Given the violence and twisted thinking of so many people in the world today, it might be said that we have a duty to become persons of prayer. Our world — including our country, our State, our citizens and cities — needs our intercession and the wisdom and life-giving presence we can embody by drawing close to God and His saints.
 
“Persons of prayer” suggests a long-term, habitual practice of prayer, which seems easy at first when God is catering to our desire to experience progress in our relationship with Him. As with most human connections, that initial feeling of closeness to God naturally gives way over time to a more mature bond.
 
At least, it matures if we hang in there and keep praying. That’s not automatic. It requires perseverance and “a determined determination,” according to St. Teresa of Jesus.
 
Carmelite Father Cyril Guise of Holy Hill addresses a common prayer dilemma in his most recent newsletter to donors. I call it “common” because most everyone who prays finds themselves in such a spot sooner or later.
 
“I hear it from young and old, male and female,” Father Cyril says, “Inevitably, the person describes how they attend Mass regularly, pray daily, fight mightily against their weaknesses or special sin, but ... nothing. Might as well be talking to ourselves, or the wall.”
 
He notes how this stuck state can be discouraging when we trust our impressions and feelings of disconnectedness. Instead, we must remember our faith and learn from the testimonies of God’s faithfulness in all ages.
 
The late Carmelite Father Theodore Centalla was fond of telling those who were panicking in the midst of desert experiences, “Congratulations, you’ve been promoted!”
 
Those bone-dry struggles with being faithful to prayer can be powerful times of growth in helpful things like fortitude, wisdom and other gifts of the Holy Spirit — if we continue to pray as best as we can. 
 
That “as best as we can” may mean adjusting our prayer times and trying new ways to be with God. We might learn how to listen to God, setting aside some of our usual prayers to hold our hearts out, to open them to God, waiting without expectations as we recall his promised presence with us always.  
 
Prayer is a relationship that depends on our activities and on God’s.

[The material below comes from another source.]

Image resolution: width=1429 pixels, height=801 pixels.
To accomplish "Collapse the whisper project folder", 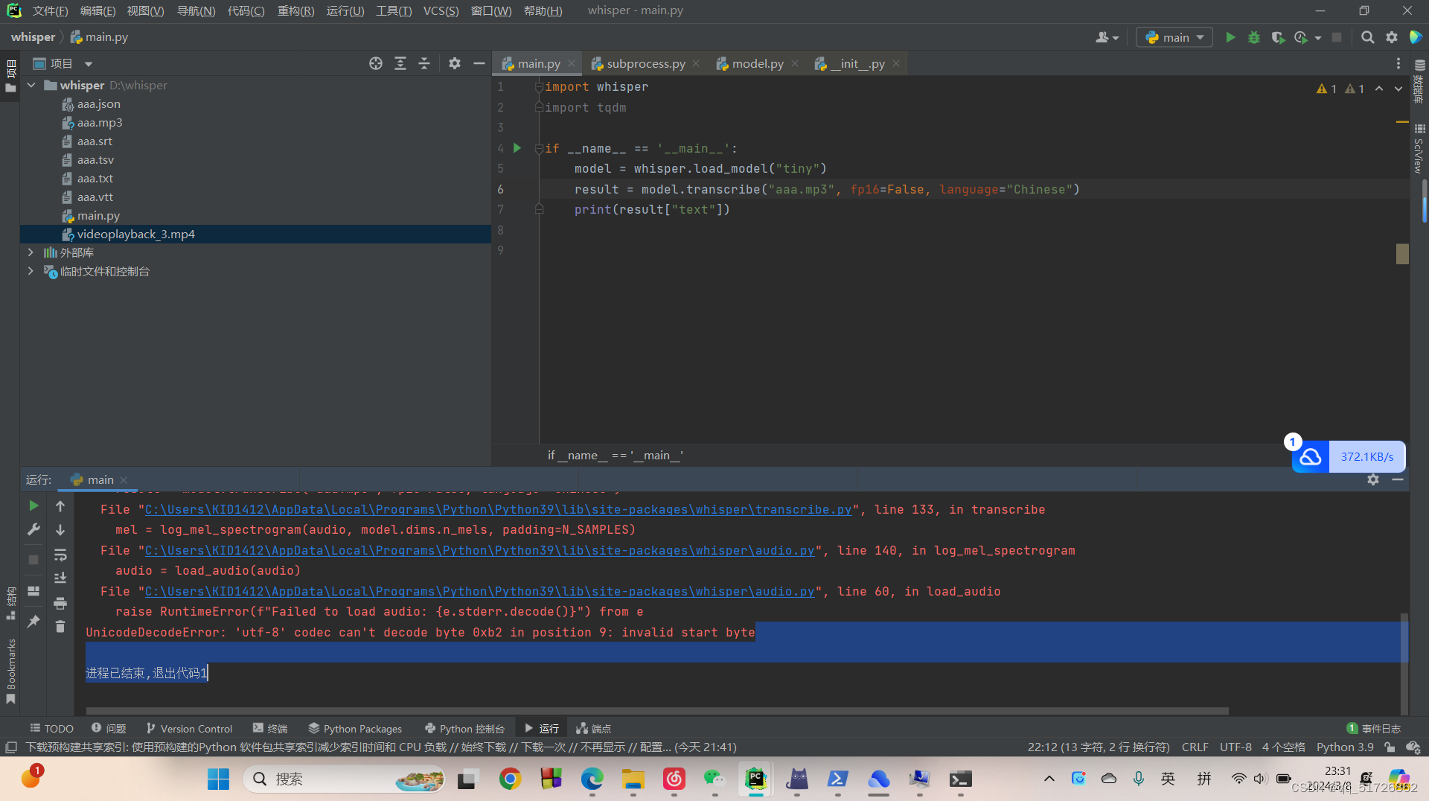I will (31, 85).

A lot of the dryness is rooted in our not understanding, or perhaps not quite trusting, what God is doing. But always He is contributing to our relationship with Him, holding up His end as we labor on through the desert or darkness.
 
We have feelings, of course, but we can’t rely on them.
 
St. Therese of Lisieux wrote of how she felt like a little ball whom the Child Jesus had placed on the shelf. She made herself trust that he would return. In the depth of Therese’s months of dark prayer, someone she knew had a dream. In the dream she knew Therese was behind a closed door. She wanted to open it. But God told her that Therese was not to be interrupted because He was busy making her beautiful.
 
Therese took comfort in her friend’s dream that so clearly shows that God cares and is working on/with/for us also — perhaps most effectively when we feel we’ve been put on a shelf.
 
Our lonely, angry, depressed world needs holy people. God can make us holy and useful if we cooperate and keep going. Our struggles are nothing new, and we are welcome to accept the inspiration and comfort offered by our saints.
 
Let’s not delay. Each of us is needed in this particular age of so much sin and strife, and so little prayer and Godly presence.